In sixth grade, I was referred to an endocrinologist--and for those who are unfamiliar with that kind of doctor, they specialize in your endocrine system, which consists of insulin and thyroids and diabetes and essentially your body’s metabolic system. The endocrinologist sent me for a blood panel, diagnosed me with hypothyroidism, and started me on experimental diets and pills and medicines. Not only was I reduced to almost twenty-carbohydrates a day (to put it in perspective, most people should consume between 225 and 335 a day in a 2000 cal diet). I was given experimental shots. I felt, at ten years old, like the only thing that could define me was a number on a scale.
And when the treatments didn’t work, up until mid-seventh grade (when girls are most impressionable) and when they hurt (some really hurt), I was sent to another doctor, who gave me a different diagnosis--hyperinsulenemia, which translates essentially to, pre-diabetes. But it didn’t make sense. I didn’t display the signs of a diabetic. I was healthy. I worked hard. I was routinely working out. I ate like a bird. I saw this doctor until my freshman year, and my mental image of myself deteriorated.
My confidence faded. I lost sight of the young woman I had always wanted to be. I became obsessed with a scale. I became obsessed with counting calories and carbohydrates. I would make plans and give up, realizing that nothing made a difference. At fifteen years old, my world felt constricted to a scale, a calorie counting app, and my disorder (which seemed to change from doctor to doctor).
From my sophomore year to late junior year, I ceased treatments all together. I don’t know exactly how to put the feeling into words. Perhaps ‘hopeless’ or maybe it was just disinterest, but I couldn’t stand to look at the scale, the pills, the diets that made me want to vomit and pass out all at the same time. My parents were trying to keep my spirits up, but it’s hard to want to wake up everyday when you hate the person you are looking at. It’s sad that I felt that way, yes, but it was true at the time. I hated the person that stared back at me in the mirror.
And then, a miracle happened. In November, I met a doctor who took a look. I had a full blood panel done, a scan of my thyroid, and was given a glucose test. And what they found was something no other doctor had even considered. I have a hormone issue. My metabolism acts like that of a 90 year old woman. It runs slower than molasses rolling off an oak.
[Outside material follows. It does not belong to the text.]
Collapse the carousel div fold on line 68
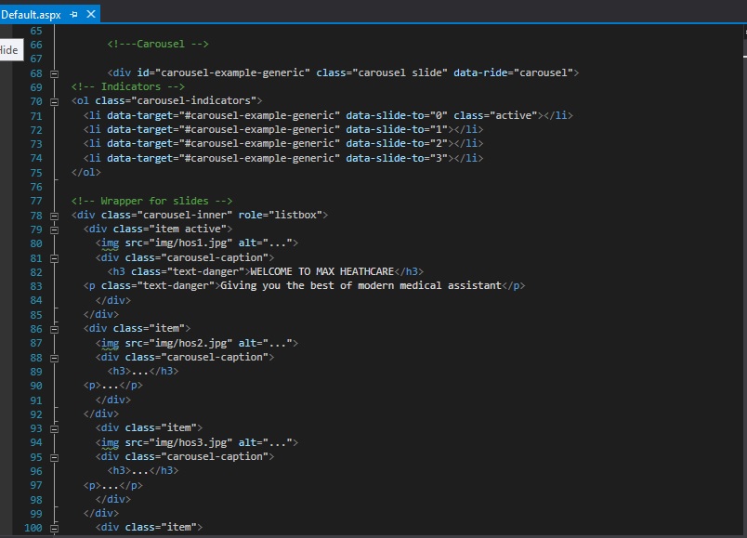Image resolution: width=747 pixels, height=538 pixels. (x=53, y=72)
And my insulin with fasting was at .75, when it should be between .2 and .25. My doctor started me on a new medication paired with an old, and suddenly, I began to lose weight.
It wasn’t big changes--little ones. I noticed it in my face, my arms, my stomach. Slowly pounds began to roll off. And my confidence, began to come back. This resurgence of hope is also hard to describe, realizing that I could do this. That I could take my life back. That I could get healthy and happy and I would be able to become the woman I have always wanted to be. That is an empowering feeling.
I am sitting in my new dorm room, coming back from a dinner that I spent with friends who laughed with me, who made me feel loved and supported and I truly could appreciate that love and support. My cheeks are tight from laughing and smiling. I don’t care that my laugh is loud. Or that I chatter on. Or that some of my stories are weird. I am embarking on a new life. And I have never been more proud of that life. And to the boy who referred to me as ‘the heavier, annoying one’, I suppose you are right, but I’m more than a number on a scale. And I have enough positive energy inside of me and around me to shatter any glass ceiling I had ever set for myself, including the one you set for me.